From the line that contains "Where should I" down to the last line of the entries, repeat every line exactly. Do not carry over the pictures.

*** Opening RECORDS SUPPLIED ***

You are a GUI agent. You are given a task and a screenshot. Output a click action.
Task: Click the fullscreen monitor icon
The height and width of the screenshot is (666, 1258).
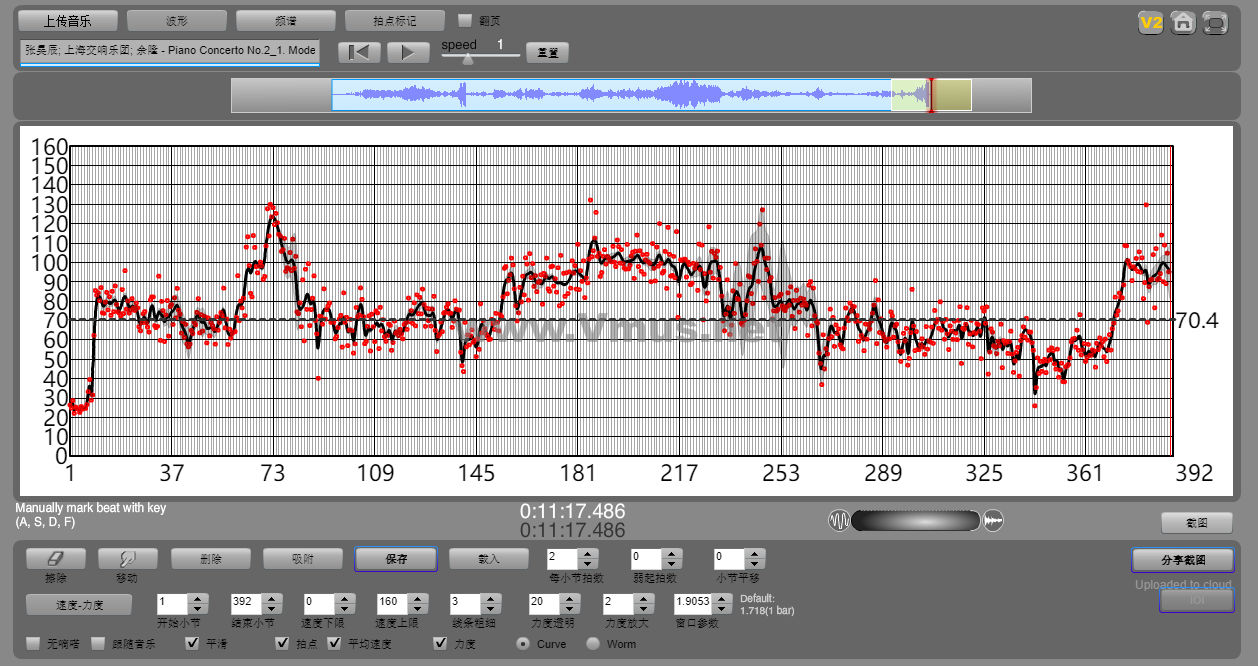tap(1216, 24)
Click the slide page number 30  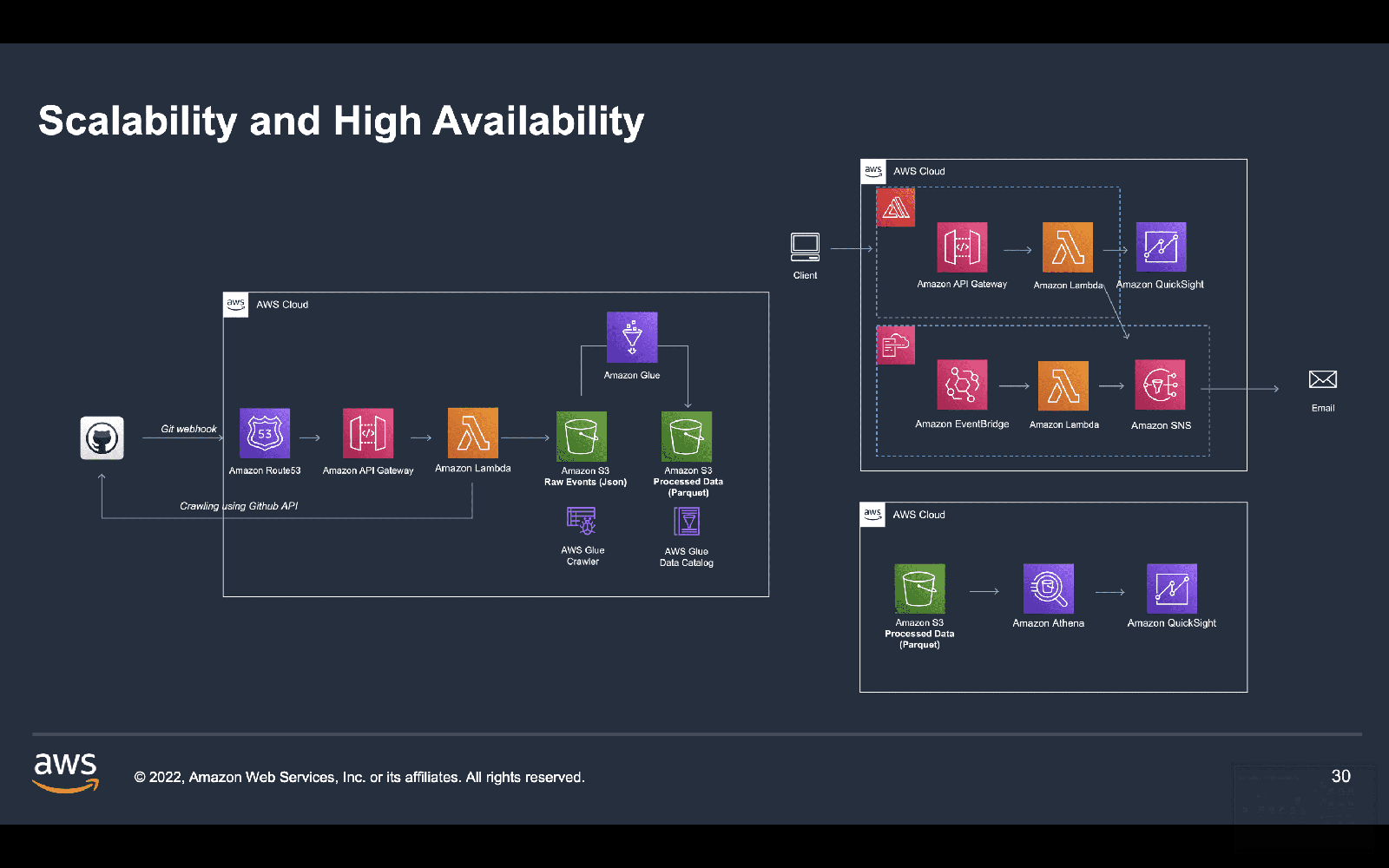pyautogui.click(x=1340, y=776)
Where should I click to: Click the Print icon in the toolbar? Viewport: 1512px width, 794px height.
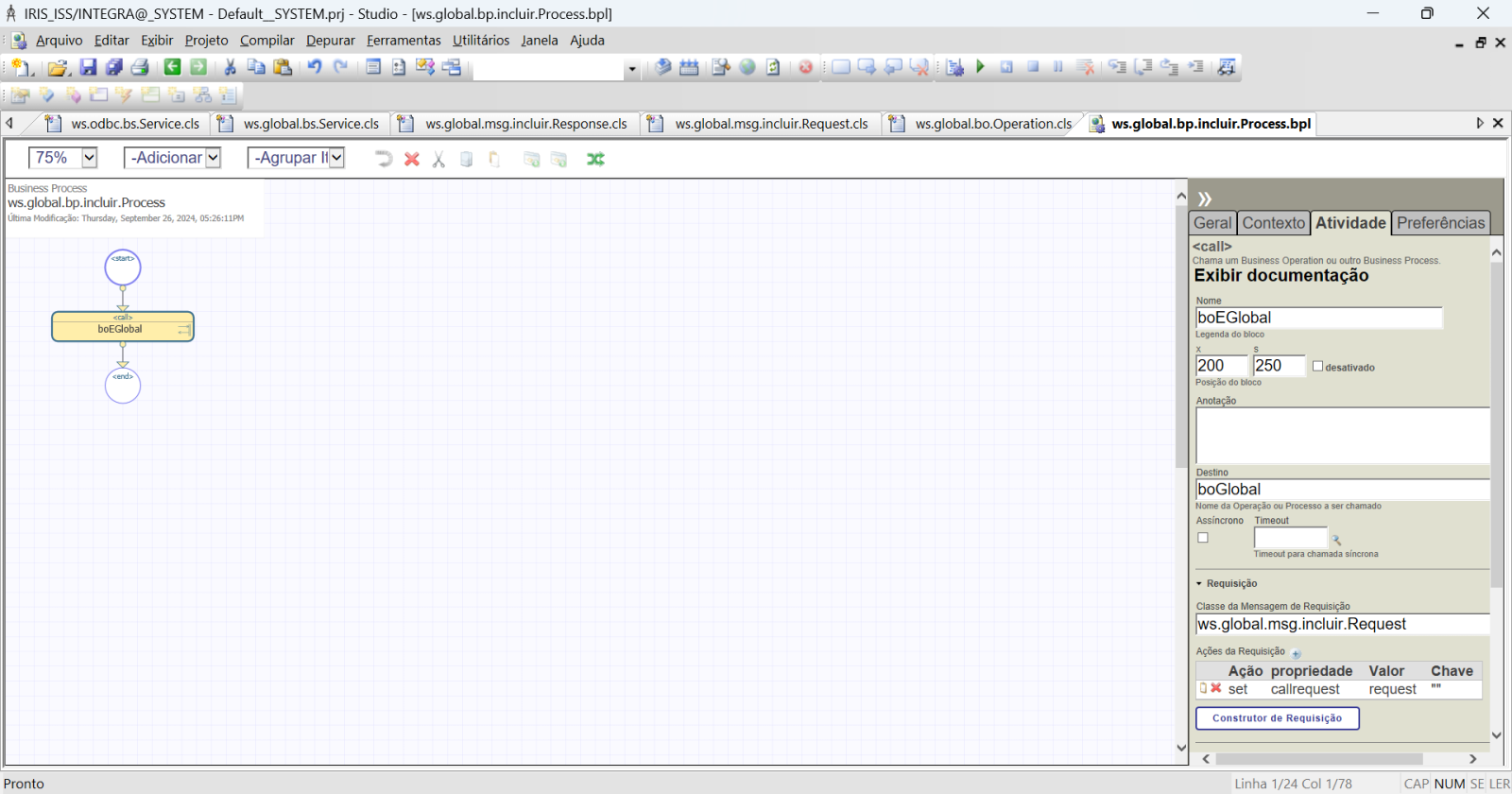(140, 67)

*** Closing RECORDS SUPPLIED ***

ANSWER –
Where should I click to: Click the Print icon in the toolbar? Viewport: 1512px width, 794px height.
(140, 67)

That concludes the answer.